**Problem details**
The lines needed are those from the start of the records through the line holding "WordPress (1014, 2526)", each copied exactly.

[Stored data]

——

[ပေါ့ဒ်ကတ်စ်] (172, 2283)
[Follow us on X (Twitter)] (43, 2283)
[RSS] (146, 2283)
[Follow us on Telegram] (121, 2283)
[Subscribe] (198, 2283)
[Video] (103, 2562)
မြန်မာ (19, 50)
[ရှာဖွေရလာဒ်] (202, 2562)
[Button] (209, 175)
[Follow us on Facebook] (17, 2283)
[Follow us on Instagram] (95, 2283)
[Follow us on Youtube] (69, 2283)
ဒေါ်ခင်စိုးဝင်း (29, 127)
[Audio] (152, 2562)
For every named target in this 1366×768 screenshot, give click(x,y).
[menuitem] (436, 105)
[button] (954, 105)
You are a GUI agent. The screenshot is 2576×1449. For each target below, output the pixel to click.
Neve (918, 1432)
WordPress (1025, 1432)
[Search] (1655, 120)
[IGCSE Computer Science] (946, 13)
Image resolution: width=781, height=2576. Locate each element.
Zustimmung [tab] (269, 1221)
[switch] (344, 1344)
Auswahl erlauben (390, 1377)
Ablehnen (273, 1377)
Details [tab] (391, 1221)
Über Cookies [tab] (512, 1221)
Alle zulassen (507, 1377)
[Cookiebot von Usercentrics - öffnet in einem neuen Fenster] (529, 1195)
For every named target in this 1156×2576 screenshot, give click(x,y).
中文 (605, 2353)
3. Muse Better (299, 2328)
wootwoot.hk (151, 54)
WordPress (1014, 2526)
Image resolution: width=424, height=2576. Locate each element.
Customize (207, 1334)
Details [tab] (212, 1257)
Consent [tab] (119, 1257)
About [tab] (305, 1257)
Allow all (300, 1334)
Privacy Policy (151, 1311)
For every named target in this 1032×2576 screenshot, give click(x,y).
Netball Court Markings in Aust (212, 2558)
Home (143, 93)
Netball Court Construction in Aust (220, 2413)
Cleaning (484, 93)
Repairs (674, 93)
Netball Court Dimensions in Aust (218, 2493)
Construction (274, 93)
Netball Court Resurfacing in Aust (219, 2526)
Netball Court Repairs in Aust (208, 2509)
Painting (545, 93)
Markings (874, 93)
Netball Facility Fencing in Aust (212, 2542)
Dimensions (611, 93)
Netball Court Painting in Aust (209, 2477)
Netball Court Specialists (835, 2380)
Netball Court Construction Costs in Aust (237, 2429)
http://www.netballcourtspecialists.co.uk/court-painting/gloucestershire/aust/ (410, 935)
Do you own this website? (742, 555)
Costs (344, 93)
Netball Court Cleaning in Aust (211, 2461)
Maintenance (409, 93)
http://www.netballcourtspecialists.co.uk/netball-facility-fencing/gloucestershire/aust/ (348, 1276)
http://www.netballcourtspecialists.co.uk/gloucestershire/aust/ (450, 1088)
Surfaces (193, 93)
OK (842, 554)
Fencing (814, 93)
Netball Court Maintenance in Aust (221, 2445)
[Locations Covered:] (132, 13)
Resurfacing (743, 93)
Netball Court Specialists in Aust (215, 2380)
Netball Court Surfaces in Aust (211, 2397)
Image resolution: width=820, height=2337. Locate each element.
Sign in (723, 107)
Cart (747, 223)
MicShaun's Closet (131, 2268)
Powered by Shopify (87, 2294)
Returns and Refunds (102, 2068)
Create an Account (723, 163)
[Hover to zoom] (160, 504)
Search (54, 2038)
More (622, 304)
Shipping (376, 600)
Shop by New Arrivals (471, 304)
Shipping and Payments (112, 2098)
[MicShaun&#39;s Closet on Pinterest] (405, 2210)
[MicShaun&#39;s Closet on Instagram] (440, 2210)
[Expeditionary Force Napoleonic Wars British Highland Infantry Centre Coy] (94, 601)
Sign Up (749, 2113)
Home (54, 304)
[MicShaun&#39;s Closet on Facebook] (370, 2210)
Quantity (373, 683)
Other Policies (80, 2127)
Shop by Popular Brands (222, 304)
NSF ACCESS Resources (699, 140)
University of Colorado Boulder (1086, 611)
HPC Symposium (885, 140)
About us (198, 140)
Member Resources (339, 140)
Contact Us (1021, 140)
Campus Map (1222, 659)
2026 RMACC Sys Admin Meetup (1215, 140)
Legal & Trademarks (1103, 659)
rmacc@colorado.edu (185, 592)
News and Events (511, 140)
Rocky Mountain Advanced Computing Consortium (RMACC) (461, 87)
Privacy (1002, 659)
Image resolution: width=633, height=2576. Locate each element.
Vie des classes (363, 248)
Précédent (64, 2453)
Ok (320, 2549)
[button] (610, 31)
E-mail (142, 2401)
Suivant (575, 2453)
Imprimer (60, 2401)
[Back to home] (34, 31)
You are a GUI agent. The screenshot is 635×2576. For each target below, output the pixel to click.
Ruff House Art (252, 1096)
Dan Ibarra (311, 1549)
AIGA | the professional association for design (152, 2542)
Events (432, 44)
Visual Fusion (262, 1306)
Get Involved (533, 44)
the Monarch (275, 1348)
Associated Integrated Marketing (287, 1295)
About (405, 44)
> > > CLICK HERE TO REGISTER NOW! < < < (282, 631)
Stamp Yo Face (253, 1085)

——

**Written answer**
[ပေါ့ဒ်ကတ်စ်] (172, 2283)
[Follow us on X (Twitter)] (43, 2283)
[RSS] (146, 2283)
[Follow us on Telegram] (121, 2283)
[Subscribe] (198, 2283)
[Video] (103, 2562)
မြန်မာ (19, 50)
[ရှာဖွေရလာဒ်] (202, 2562)
[Button] (209, 175)
[Follow us on Facebook] (17, 2283)
[Follow us on Instagram] (95, 2283)
[Follow us on Youtube] (69, 2283)
ဒေါ်ခင်စိုးဝင်း (29, 127)
[Audio] (152, 2562)
For every named target in this 1366×768 screenshot, give click(x,y).
[menuitem] (436, 105)
[button] (954, 105)
You are a GUI agent. The screenshot is 2576×1449. For each target below, output the pixel to click.
Neve (918, 1432)
WordPress (1025, 1432)
[Search] (1655, 120)
[IGCSE Computer Science] (946, 13)
Image resolution: width=781, height=2576. Locate each element.
Zustimmung [tab] (269, 1221)
[switch] (344, 1344)
Auswahl erlauben (390, 1377)
Ablehnen (273, 1377)
Details [tab] (391, 1221)
Über Cookies [tab] (512, 1221)
Alle zulassen (507, 1377)
[Cookiebot von Usercentrics - öffnet in einem neuen Fenster] (529, 1195)
For every named target in this 1156×2576 screenshot, give click(x,y).
中文 (605, 2353)
3. Muse Better (299, 2328)
wootwoot.hk (151, 54)
WordPress (1014, 2526)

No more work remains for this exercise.